• [Directions]: Would you copy, word for word, each line from the one with "The height and" to the end of the listing below, skipping all pictures?

──────────────────────────────

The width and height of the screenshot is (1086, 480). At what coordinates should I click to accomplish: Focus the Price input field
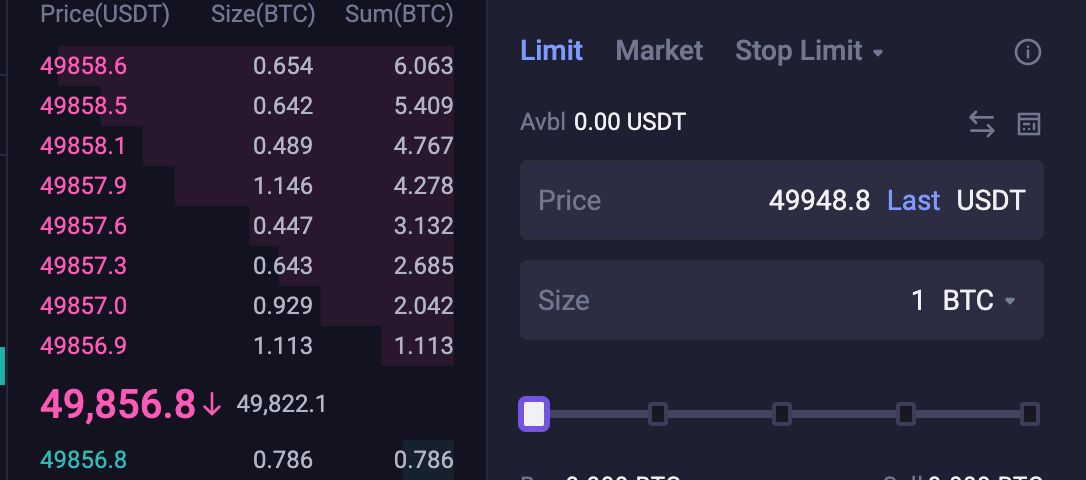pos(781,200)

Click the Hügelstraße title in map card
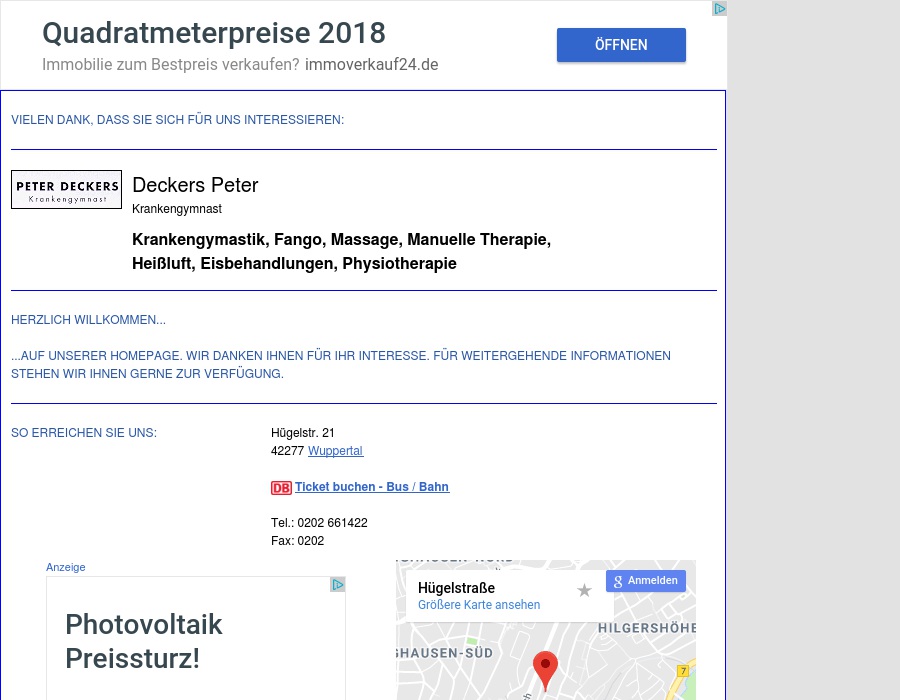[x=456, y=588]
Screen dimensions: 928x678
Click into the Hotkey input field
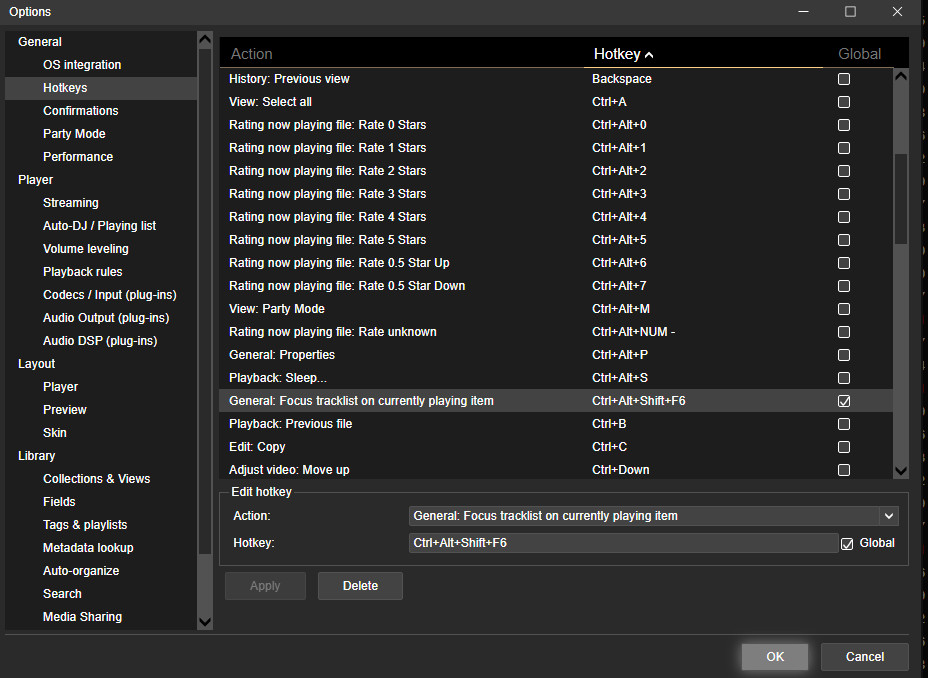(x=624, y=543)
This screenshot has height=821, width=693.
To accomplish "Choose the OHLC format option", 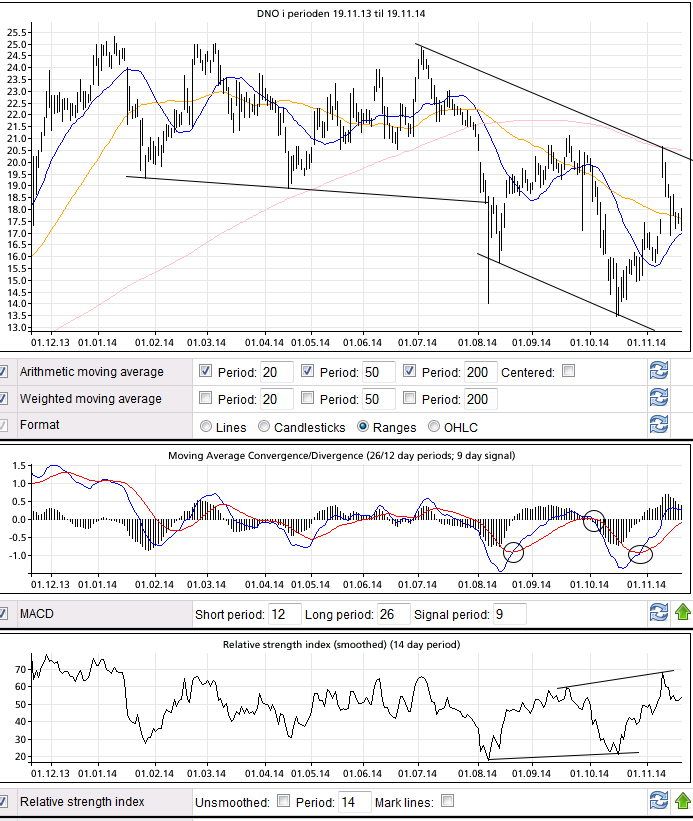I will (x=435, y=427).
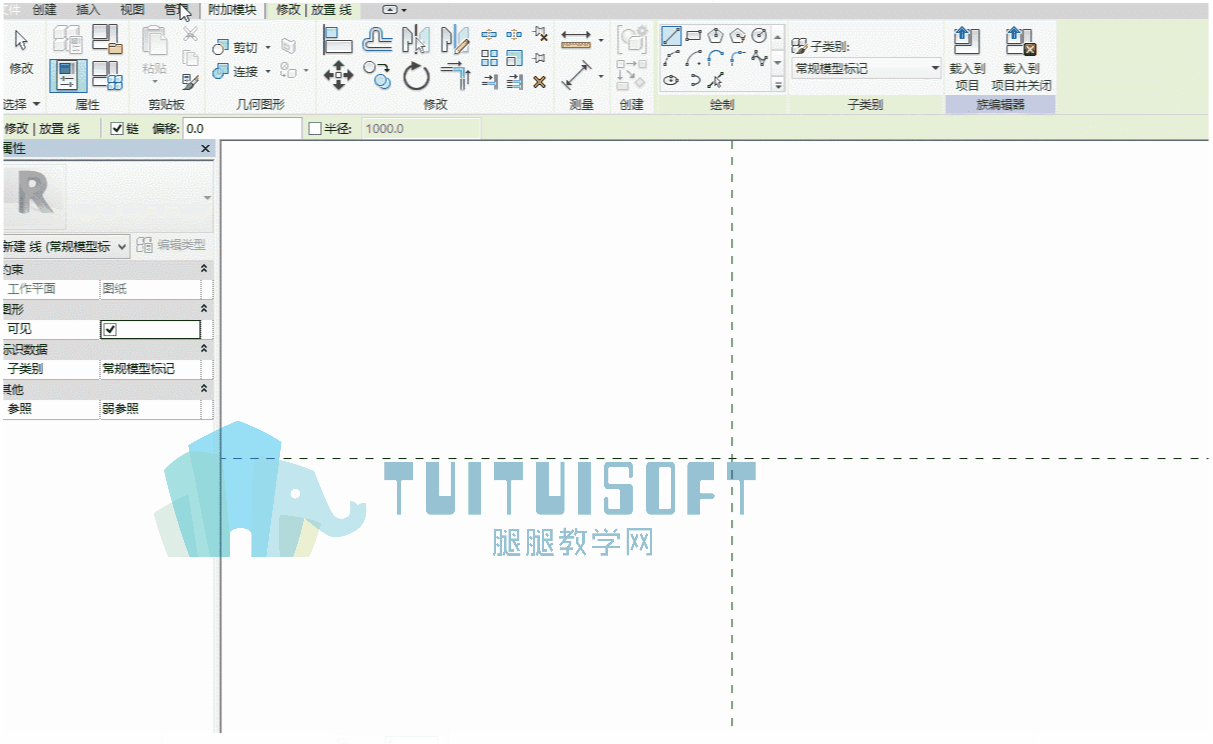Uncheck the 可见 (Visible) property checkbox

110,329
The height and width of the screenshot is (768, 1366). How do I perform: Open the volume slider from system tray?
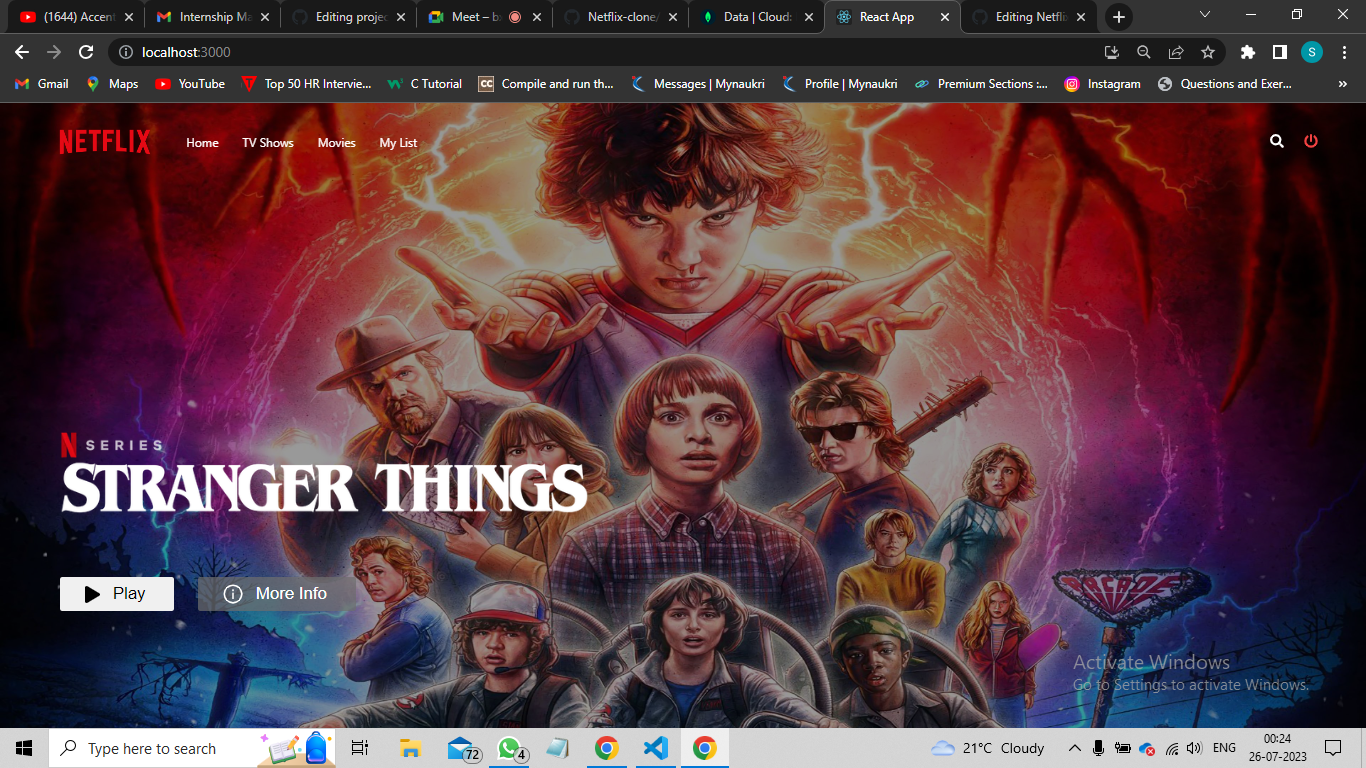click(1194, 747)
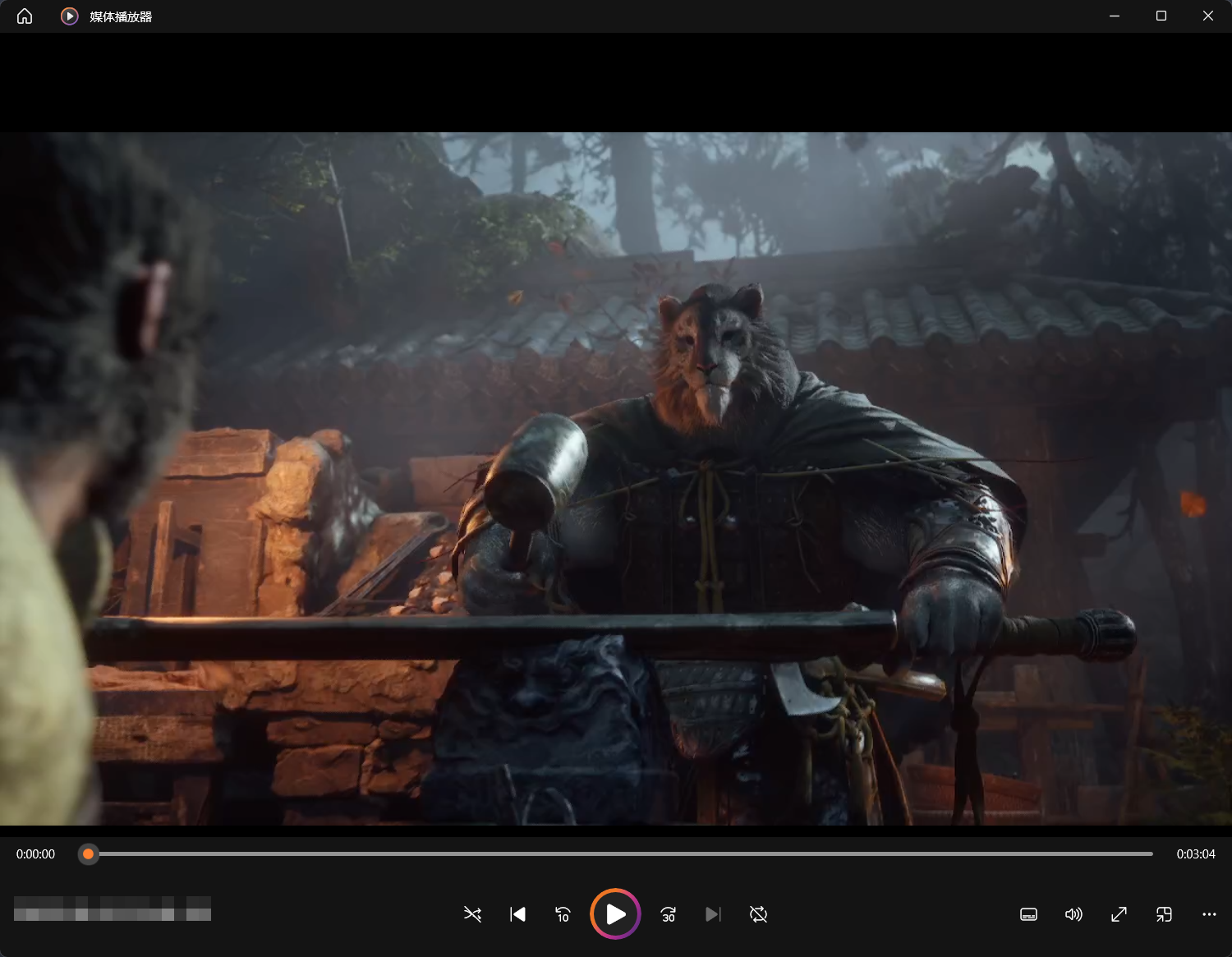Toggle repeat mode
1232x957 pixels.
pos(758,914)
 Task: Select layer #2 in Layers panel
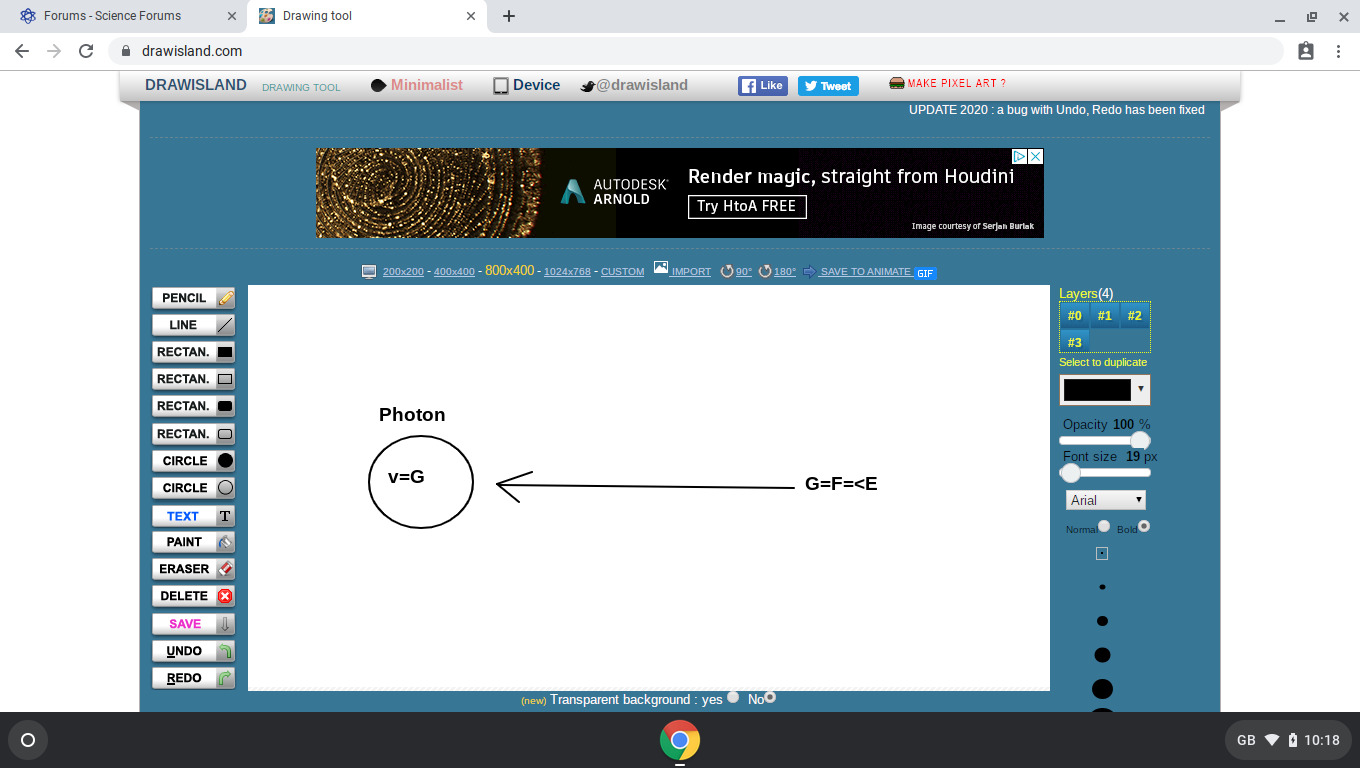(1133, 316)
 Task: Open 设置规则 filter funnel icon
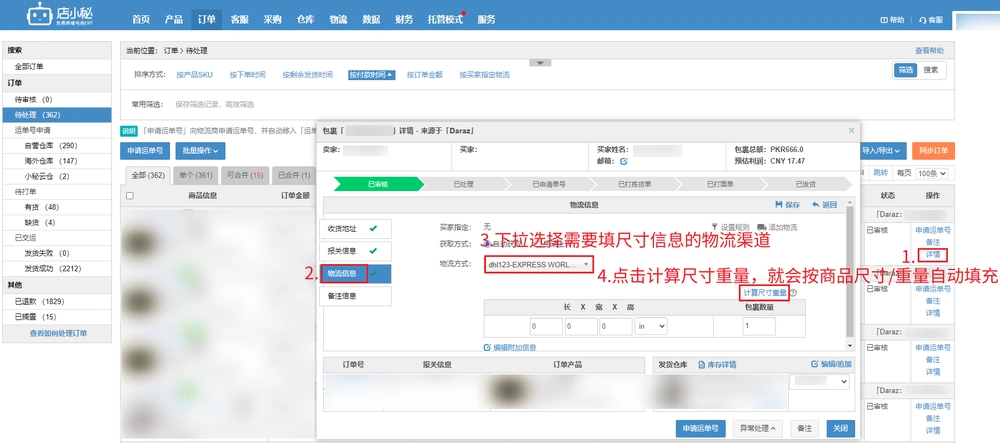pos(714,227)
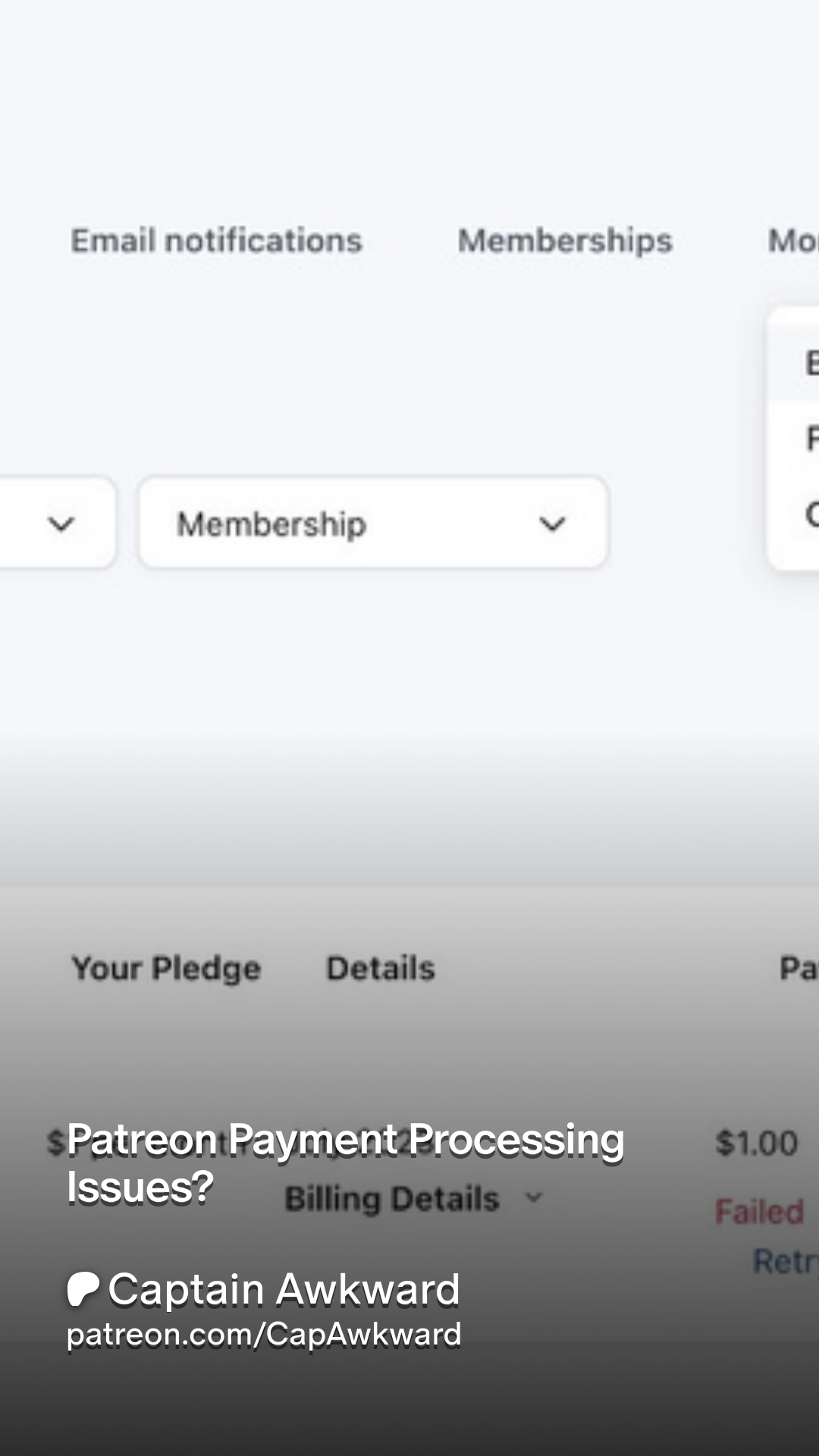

──────────────────────────────

• [Answer]:
The height and width of the screenshot is (768, 1366). How do I perform: Open the volume slider from system tray?
click(1194, 747)
Toggle repeat mode
1232x957 pixels.
pos(758,914)
 Task: Select layer #2 in Layers panel
(1133, 316)
 Task: Open 设置规则 filter funnel icon
pos(714,227)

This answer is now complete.